Analysis: Yahoo-Microsoft merger back on the table?
Just when it seemed that their stormy relationship had ended, Yahoo and Microsoft may end up reconciling and coming to terms on a merger sooner rather than later.
Comments by both CEO Jerry Yang and President Sue Decker—pressured by a sliding stock price and grumbling shareholders—seem to indicate Yahoo may be willing to return to the bargaining table to make the deal happen while their seats are still warm.
It’s become apparent following what appeared to be the end to a three-month saga—which began when Microsoft offered an unsolicited $44.6 billion bid for Yahoo on Feb. 1—that there was far more than met the eye about Microsoft’s courtship of Yahoo.
As in any relationship, the scenario perceived in public and played out in the press—that of an ardent Microsoft pursuing an unwilling Yahoo—doesn’t tell the whole story.
It seems now that not everyone at Yahoo was keen on spurning Microsoft, and not everyone at Microsoft was all fired up to do the deal. A realization that the two really do need each other may inspire the companies to eventually marry, like an on-again, off-again couple.
Decker, who had been noticeably silent since Microsoft’s initial offer, found her voice Tuesday in an interview published on the Tech Ticker webcast on Yahoo Finance. In the interview, she hinted that Yahoo might still be open to a deal, pointing out that it would be beneficial for both companies.
“When you stack up Microsoft’s assets and Yahoo’s assets, there are certainly some real reasons why the combined company could be really successful,” she said, according to the webcast.
Decker’s comments follow similar ones Yang made on Monday. Yang—who steered Yahoo to avoid acquisition—has been accused of not wanting to give up his baby and blocking the deal for emotional reasons rather than shareholders’ interests.
However, once Yahoo stock tumbled and shareholders expressed ire, he relented in an interview with Bloomberg that he and board members would still be open to selling to Microsoft—or anyone else, for that matter—if the price were right.
Yang also said on Monday, in an interview with the Financial Times, that it was Microsoft, not Yahoo, that walked away from the deal; his company was still willing to negotiate on price, he said.
Decker, too, said price was the deal breaker, yet she defended Yang against allegations that he hasn’t put shareholders first during negotiations with Yahoo.
“Absolutely the sole guiding light in this process was maximizing shareholder value,” she said.
On the other side of the fence, despite his bluster and insistence that a Microsoft-Yahoo combo would “deliver superior value to our respective shareholders, creating a more efficient and competitive company that will provide greater value and service to our customers”—in an ultimatum to Yahoo’s board on April 5—even Microsoft CEO Steve Ballmer seemed to lose the thrill of the chase the longer Yahoo held out.
By the waning days of negotiations, according to the New York Times, Ballmer appeared ambivalent to Microsoft’s infatuation with Yahoo.

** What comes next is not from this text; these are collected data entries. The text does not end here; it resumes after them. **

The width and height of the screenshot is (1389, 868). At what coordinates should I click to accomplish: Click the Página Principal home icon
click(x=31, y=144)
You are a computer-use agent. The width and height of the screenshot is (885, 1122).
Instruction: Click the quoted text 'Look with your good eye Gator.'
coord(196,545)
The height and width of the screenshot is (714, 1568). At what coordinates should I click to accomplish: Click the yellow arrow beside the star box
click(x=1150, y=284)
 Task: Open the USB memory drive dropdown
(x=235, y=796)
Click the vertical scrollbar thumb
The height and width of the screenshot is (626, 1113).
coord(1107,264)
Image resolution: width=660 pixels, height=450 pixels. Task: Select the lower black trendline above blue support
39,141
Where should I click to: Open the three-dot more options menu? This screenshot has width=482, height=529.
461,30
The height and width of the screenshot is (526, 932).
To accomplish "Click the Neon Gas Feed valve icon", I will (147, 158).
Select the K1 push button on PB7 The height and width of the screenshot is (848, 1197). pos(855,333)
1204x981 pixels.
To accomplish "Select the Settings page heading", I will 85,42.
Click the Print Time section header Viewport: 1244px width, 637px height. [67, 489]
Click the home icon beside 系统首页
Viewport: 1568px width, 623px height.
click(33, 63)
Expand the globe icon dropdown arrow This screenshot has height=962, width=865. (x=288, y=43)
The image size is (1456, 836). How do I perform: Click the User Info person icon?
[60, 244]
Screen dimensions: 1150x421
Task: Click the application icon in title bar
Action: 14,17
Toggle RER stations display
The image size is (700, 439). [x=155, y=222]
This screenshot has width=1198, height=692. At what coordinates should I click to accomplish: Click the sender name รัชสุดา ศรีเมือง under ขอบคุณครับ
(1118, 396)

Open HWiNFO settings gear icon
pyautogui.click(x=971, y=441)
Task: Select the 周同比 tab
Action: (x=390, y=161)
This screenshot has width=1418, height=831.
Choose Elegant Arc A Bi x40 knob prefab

“Should we just forget it?” he asked aides about the deal, the New York Times reported Tuesday.
Forget it. Microsoft seems to have done that, and several executives—including Microsoft founder and Chairman Bill Gates—have already asserted publicly that the company has moved on and is ready to go it alone to improve its Internet business.
“Microsoft is focused on its independent strategy,” Gates said, speaking in Tokyo on Wednesday.
Still, some believe Microsoft, which has bungled its Internet and online advertising strategy so far, may need Yahoo just as much as Yahoo needs them.
Andrew Brust, chief, new technology at consulting firm Twentysix New York, wrote in a blog posting that Microsoft’s struggling Internet business—and the fallout from problems surrounding its Windows Vista OS—make a deal with Yahoo crucial to the company’s future.
“They need this deal, despite Steve Ballmer’s protestations to the contrary, and despite the prevailing wisdom that the merger would be unsuccessful,” he wrote. “I don’t see a good alternative acquisition. … If Microsoft fails here, and continues to mishandle its damage control around Vista, then the company will be in a bad place. The setback won’t be irreparable, but it will be significant.”
Financial analysts, too, believe a deal may still be imminent. In a research note earlier this week, Piper Jaffray analysts Gene Munster and Vivian Li wrote that there “are still many pieces and players that need to sort out before the dust truly settles.”
“We continue to believe that Microsoft needs help to create a formidable online advertising presence and believe Yahoo still makes the most sense as an acquisition,” the analysts wrote.
A Citibank research note by analyst Mark Mahaney, published Tuesday, also mentioned that a deal between the two companies is a possible scenario for Yahoo’s future.
For that to happen, Microsoft and Yahoo would have to see the error in their ways now that they’ve parted. If fallout from Yahoo shareholders proves too daunting for the company’s board to handle, and Microsoft can’t see another way to quickly revive its Internet business, the potential is there for a Microsoft-Yahoo partnership to blossom again.